Two critical security issues related to hosting and servers.

ukwebhosting

Free Member
  • Business Listing
    Jun 9, 2011
    249
    67
    UK
    Hi,

    Over the last few days there have been 2 critical security issues around hosting and Linux

    The first is one for cPanel & WHM and is rated 9.8 Critical as it allows unauthenticated root level acces to the control panel.


    If you run or have hosting on a cPanel server check with your host that they have updated to a patched version of the cPanel tier they are running.

    The second affects every mainstream version of Linux since 2017!


    It can be exploited fairly easily to gain root access to an affected server

    Again if you run a Linux server or have hosting on one you should check with your provider if they have mitigated against this exploit (there are some fixes coming online but mainly mitigations at this point)

    Both pretty serious and I am sure most hosts have it under control/in hand but by the law of averages some will not so better to be safe than sorry!

    Paul
     

    ctrlbrk

    Free Member
    May 13, 2021
    1,045
    441
    Thanks @ukwebhosting.

    Trying to read into this:

    By chaining an AF_ALG socket operation with splice(), an unprivileged local user can perform a controlled 4-byte write to an arbitrary page-cache-backed page, targeting a setuid binary such as /usr/bin/su to obtain a root shell [1].

    "Unprivileged local user": doesn't this mean that someone would have to gain access to the server first, to be able to then attempt the exploit?
     
    Upvote 0

    ukwebhosting

    Free Member
  • Business Listing
    Jun 9, 2011
    249
    67
    UK
    Thanks @ukwebhosting.

    Trying to read into this:



    "Unprivileged local user": doesn't this mean that someone would have to gain access to the server first, to be able to then attempt the exploit?
    Hi

    Yes it does indeed.

    A good example would be an exploited Wordpress site or any of the others etc or simply a bad actor purchasing a hosting package to gain that access.
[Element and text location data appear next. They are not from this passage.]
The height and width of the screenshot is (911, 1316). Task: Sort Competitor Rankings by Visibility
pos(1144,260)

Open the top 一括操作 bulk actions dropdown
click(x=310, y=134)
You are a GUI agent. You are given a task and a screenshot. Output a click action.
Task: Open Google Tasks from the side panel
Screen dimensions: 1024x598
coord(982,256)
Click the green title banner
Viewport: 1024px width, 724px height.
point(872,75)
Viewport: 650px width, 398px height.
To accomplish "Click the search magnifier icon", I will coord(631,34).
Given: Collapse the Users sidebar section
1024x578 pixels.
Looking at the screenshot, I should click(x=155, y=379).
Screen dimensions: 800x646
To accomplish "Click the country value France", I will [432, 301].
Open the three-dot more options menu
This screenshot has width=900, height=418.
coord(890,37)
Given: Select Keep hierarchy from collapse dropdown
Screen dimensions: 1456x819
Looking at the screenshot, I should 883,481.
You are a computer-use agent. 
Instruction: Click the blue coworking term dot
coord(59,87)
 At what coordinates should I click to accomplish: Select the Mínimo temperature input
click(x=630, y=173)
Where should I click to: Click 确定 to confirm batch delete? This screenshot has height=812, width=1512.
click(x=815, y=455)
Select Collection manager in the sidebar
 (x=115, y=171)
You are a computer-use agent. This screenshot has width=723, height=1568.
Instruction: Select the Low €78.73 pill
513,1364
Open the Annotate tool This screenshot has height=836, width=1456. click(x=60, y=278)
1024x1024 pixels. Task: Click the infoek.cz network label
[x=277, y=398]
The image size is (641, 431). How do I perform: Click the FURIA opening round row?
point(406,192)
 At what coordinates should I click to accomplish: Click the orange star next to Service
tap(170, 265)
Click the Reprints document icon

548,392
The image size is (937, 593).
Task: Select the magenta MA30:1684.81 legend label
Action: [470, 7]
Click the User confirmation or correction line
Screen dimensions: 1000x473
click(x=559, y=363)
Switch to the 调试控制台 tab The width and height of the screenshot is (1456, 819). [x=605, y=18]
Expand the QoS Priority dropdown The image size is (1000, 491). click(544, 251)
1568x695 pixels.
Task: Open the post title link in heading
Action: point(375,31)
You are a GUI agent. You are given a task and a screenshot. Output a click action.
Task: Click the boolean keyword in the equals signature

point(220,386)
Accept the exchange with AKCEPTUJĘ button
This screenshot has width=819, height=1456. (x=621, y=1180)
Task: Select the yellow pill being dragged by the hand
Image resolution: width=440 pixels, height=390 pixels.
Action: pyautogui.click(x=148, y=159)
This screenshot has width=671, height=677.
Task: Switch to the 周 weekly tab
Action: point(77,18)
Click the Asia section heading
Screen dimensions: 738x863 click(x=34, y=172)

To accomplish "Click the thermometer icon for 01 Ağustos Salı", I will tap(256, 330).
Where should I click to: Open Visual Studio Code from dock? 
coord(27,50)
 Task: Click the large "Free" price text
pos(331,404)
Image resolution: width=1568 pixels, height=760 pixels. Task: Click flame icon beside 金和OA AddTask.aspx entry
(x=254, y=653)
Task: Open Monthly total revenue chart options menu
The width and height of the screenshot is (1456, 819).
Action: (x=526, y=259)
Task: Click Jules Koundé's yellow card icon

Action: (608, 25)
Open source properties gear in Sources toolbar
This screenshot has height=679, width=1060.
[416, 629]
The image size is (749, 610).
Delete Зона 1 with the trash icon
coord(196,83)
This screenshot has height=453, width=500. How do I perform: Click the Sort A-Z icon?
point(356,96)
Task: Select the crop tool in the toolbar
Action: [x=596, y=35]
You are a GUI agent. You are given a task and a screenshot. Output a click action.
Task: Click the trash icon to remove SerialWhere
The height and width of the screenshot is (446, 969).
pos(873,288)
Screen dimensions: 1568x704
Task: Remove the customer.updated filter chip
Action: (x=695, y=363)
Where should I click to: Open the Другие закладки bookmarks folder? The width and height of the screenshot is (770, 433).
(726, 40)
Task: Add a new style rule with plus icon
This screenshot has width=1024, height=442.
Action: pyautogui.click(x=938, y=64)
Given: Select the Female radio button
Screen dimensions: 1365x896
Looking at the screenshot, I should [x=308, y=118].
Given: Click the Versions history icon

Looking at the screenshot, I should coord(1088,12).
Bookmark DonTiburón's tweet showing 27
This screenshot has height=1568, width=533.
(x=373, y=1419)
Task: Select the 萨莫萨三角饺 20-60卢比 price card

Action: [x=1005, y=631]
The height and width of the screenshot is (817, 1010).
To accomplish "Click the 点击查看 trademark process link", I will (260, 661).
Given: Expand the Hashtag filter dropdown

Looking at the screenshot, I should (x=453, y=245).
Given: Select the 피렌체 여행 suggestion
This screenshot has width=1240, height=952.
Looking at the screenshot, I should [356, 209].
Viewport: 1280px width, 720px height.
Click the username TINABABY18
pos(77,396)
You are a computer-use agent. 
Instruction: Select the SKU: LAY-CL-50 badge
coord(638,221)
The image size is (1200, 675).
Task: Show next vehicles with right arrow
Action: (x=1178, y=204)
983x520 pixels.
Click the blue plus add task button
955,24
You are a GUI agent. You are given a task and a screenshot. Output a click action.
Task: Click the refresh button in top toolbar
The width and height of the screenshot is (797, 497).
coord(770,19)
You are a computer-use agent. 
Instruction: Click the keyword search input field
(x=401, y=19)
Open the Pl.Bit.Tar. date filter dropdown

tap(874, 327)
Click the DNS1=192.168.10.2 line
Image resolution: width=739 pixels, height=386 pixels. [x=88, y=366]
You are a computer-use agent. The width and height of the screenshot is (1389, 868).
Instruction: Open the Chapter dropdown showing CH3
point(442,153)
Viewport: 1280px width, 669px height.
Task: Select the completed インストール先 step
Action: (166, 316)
    But once they have that access it is relatively easy to exploit and elevate to a privileged user.

    Thanks

    Paul
     
    Upvote 0

    ukwebhosting

    Free Member
  • Business Listing
    Jun 9, 2011
    249
    67
    UK
    Just so I'm clear, the examples you mentioned here would apply to a shared hosting instance?

    By that I mean, these examples would not apply to, say, a VPS scenario, would they?
    The WHM/cPanel applies if you're running cPanel/WHM on any server including a VPS

    For this you do not need to get access to the server first, there are some nuances etc however it is broken down here https://labs.watchtowr.com/the-inte...nel-whm-authentication-bypass-cve-2026-41940/

    And if you have a VPS and it runs cPanel/WHM then you absolutely can be exploited if not updated to a patched version, the only difference is a shared hosting server would just be running many more sites so its all down to the amount of damage.

    For the second Linux kernel issue then you would need access to a Linux server first but as mentioned that could be by an exploited Wordpress site or any of the others etc or simply a bad actor purchasing a hosting package to gain that access.

    This one also applies to a VPS

    And that is a relatively easy exploit once you have that.

    Are you running Linux? and what flavour?

    Thanks

    Paul
     
    Upvote 0

    ctrlbrk

    Free Member
    May 13, 2021
    1,045
    441
    For the second Linux kernel issue then you would need access to a Linux server first but as mentioned that could be by an exploited Wordpress site or any of the others etc or simply a bad actor purchasing a hosting package to gain that access.

    This one also applies to a VPS

    And that is a relatively easy exploit once you have that.

    Are you running Linux? and what flavour?
    Yes, I do have a debian VPS.

    I do understand your exploited Wordpress site example, but I struggle to understand the bad actor purchasing a hosting package - they would still need to gain local access to the server first wouldn't they? And how would that be accomplished?

    Thanks.
     
    Upvote 0

    ukwebhosting

    Free Member
  • Business Listing
    Jun 9, 2011
    249
    67
    UK
    Yes, I do have a debian VPS.

    I do understand your exploited Wordpress site example, but I struggle to understand the bad actor purchasing a hosting package - they would still need to gain local access to the server first wouldn't they? And how would that be accomplished?

    Thanks.
    Yes, I do have a debian VPS.

    I do understand your exploited Wordpress site example, but I struggle to understand the bad actor purchasing a hosting package - they would still need to gain local access to the server first wouldn't they? And how would that be accomplished?

    Thanks.
    This probably explains it best https://copy.fail/

    However briefly it just needs a normal unprivileged user like every hosting account would receive for example hence the bad actor vector if you like.

    Thanks

    Paul
     
    • Like
    Reactions: ctrlbrk
    Upvote 0

    fisicx

    Moderator
    Sep 12, 2006
    46,916
    8
    15,504
    Aldershot
    www.aerin.co.uk
    How does a compromised WP site give you root access to the server?

    I can sort of see how they could gain access to the cPanel of that site but not the server root.
     
    Upvote 0

    ukwebhosting

    Free Member
  • Business Listing
    Jun 9, 2011
    249
    67
    UK
    How does a compromised WP site give you root access to the server?

    I can sort of see how they could gain access to the cPanel of that site but not the server root.
    It’s less at that point related to wordpress as that is just a way to upload a shell script for example or any manner of other bits and pieces.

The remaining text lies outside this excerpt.